O incidente aconteceu quando os aviões estavam em missão de voo sobre a cidade de Daegu.

Os pilotos sobreviveram à colisão ilesos, mas os danos à aeronave custaram aos militares o equivalente a £ 440.500 em reparos.

O Conselho de Auditoria e Inspeção de Seul disse que o acidente aconteceu porque um piloto queria tirar fotos para comemorar seu último voo com sua unidade militar.

O relatório, publicado hoje, afirma que tirar fotografias em voos marcantes era “uma prática generalizada entre os pilotos da época”, e observou que o piloto manifestou o desejo de fazê-lo num briefing pré-voo.

Ele estava pilotando a aeronave wingman e seguiu a aeronave líder durante a missão, mas quando eles retornaram à base ele começou a tirar fotos em seu celular.

O piloto da aeronave líder então pediu a outro aviador em seu avião para capturar um vídeo da aeronave ala.

O piloto ala então voou seu jato mais alto e virou-o para que pudesse ser melhor capturado pela câmera.

O acidente envolveu dois caças F-15. FOTO DO ARQUIVO: Caças F-15K da Força Aérea Sul-Coreana são retratados durante um exercício em 2016

O acidente envolveu dois caças F-15. FOTO DO ARQUIVO: Caças F-15K da Força Aérea Sul-Coreana são retratados durante um exercício em 2016

Mas esta manobra aproximou demasiado os dois aviões e o avião líder foi forçado a descer rapidamente para evitar um acidente.

No entanto, os dois jatos F-15K eventualmente colidiram, danificando a asa esquerda da aeronave líder e o estabilizador da aeronave ala.

A força aérea sul-coreana demitiu o piloto ala após o incidente, mas desde então ele deixou o exército para trabalhar para uma companhia aérea comercial.

A Força Aérea queria multá-lo em 880 milhões de won, cerca de 400 mil libras, para cobrir os custos dos reparos.

O piloto recorreu da multa, solicitando investigação do conselho fiscal.

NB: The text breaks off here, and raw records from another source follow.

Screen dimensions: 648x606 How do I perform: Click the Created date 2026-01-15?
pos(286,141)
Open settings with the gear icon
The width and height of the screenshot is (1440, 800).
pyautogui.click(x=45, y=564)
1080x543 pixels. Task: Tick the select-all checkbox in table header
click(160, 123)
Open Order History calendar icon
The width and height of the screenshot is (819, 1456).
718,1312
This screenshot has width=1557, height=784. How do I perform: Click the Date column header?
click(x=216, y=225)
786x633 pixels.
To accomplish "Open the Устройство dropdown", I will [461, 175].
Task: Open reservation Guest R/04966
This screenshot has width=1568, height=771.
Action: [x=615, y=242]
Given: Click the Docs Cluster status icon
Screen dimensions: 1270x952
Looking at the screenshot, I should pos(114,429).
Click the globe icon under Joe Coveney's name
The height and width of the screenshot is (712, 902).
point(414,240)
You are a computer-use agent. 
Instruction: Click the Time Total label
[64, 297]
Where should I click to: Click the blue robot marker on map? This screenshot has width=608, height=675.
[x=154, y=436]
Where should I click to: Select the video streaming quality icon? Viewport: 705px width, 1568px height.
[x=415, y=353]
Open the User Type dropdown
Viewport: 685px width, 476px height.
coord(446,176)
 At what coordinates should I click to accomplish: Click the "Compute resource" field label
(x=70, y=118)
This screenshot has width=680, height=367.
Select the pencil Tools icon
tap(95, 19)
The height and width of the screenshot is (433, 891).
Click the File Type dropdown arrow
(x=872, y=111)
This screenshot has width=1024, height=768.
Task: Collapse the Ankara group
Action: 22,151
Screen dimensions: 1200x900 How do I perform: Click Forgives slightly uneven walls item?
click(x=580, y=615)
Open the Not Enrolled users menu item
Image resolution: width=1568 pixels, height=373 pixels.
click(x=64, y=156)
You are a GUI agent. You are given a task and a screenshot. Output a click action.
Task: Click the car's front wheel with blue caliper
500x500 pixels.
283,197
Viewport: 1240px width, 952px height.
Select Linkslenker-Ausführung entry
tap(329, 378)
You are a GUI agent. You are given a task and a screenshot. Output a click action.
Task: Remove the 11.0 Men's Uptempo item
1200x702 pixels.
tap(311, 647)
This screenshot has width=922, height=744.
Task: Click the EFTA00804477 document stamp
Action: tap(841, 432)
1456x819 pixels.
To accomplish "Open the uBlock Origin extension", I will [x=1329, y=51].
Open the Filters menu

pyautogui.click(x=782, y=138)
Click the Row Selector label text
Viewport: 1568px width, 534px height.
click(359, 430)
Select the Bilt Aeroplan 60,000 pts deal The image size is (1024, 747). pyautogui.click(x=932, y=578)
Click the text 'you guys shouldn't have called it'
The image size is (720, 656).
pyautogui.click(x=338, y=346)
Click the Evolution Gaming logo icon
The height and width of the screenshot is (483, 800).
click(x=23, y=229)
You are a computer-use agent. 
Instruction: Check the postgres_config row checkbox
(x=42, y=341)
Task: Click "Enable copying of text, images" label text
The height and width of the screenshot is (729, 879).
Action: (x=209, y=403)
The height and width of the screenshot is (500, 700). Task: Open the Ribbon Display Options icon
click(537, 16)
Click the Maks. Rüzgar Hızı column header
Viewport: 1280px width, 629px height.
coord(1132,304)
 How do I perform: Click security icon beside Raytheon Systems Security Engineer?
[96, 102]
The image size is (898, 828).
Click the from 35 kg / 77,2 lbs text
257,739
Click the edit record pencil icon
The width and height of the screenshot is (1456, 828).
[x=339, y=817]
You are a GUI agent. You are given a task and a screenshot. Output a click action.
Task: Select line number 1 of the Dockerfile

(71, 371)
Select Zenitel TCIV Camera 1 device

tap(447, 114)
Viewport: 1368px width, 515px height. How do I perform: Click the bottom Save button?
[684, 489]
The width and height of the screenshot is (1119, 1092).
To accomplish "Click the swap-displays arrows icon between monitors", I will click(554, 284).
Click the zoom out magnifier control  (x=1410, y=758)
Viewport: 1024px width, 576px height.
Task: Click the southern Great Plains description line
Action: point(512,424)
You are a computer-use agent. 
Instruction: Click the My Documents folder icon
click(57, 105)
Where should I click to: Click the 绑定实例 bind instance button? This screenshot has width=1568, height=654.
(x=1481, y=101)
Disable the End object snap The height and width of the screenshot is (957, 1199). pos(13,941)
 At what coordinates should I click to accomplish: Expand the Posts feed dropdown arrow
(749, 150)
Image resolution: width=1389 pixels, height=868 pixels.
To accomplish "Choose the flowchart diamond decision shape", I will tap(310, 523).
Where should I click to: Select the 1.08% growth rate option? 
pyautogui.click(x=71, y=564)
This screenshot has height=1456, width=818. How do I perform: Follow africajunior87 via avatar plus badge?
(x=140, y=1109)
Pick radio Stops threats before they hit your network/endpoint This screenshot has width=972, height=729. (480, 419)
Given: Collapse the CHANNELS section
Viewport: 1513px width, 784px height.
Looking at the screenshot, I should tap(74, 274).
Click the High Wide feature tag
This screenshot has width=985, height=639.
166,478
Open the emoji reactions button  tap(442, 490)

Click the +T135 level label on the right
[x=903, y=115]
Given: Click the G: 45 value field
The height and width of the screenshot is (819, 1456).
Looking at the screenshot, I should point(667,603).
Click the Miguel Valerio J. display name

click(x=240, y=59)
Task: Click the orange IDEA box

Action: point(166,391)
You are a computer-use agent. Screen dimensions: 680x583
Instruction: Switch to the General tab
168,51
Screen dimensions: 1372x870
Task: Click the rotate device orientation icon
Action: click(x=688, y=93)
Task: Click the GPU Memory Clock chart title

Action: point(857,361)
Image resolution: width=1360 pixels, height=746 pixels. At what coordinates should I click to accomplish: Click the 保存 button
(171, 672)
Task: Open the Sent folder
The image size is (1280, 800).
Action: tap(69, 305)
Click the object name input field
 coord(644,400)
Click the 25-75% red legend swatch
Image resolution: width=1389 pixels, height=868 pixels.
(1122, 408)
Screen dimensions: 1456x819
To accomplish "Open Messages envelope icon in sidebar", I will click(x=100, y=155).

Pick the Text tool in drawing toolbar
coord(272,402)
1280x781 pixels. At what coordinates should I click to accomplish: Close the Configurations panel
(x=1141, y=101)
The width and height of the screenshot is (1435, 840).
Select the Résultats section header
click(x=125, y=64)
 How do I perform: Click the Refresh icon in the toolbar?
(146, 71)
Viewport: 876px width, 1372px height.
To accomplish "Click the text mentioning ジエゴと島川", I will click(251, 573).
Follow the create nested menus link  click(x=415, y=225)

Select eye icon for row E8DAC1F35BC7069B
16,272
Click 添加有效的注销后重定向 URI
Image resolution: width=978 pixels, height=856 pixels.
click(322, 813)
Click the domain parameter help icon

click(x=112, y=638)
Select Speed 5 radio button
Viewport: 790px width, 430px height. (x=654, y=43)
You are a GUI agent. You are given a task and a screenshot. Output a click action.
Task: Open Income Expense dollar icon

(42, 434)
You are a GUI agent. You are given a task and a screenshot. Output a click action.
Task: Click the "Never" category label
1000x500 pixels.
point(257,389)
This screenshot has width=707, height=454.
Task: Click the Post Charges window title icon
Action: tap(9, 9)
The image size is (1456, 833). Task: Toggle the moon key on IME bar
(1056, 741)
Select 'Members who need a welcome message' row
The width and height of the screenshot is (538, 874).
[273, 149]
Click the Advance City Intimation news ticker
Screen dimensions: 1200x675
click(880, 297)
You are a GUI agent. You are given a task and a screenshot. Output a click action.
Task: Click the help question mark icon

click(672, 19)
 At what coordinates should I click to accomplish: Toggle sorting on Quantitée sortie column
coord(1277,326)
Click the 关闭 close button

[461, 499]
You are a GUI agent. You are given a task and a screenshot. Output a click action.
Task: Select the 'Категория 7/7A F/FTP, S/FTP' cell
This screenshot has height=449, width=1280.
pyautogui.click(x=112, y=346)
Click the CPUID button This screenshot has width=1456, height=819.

Ele admitiu que seus movimentos bruscos causaram o acidente, mas afirmou que o piloto da aeronave líder “concordou” em manobrá-lo.

Desde então, o conselho de auditoria decidiu que o piloto ala deveria pagar apenas uma fração da multa e disse que a Força Aérea deveria assumir alguma responsabilidade por não regulamentar o uso de câmeras e telefones pelos pilotos.

O conselho também observou que o ala tinha um bom histórico antes do incidente.

Não está claro se alguma ação foi tomada contra os outros pilotos envolvidos no incidente.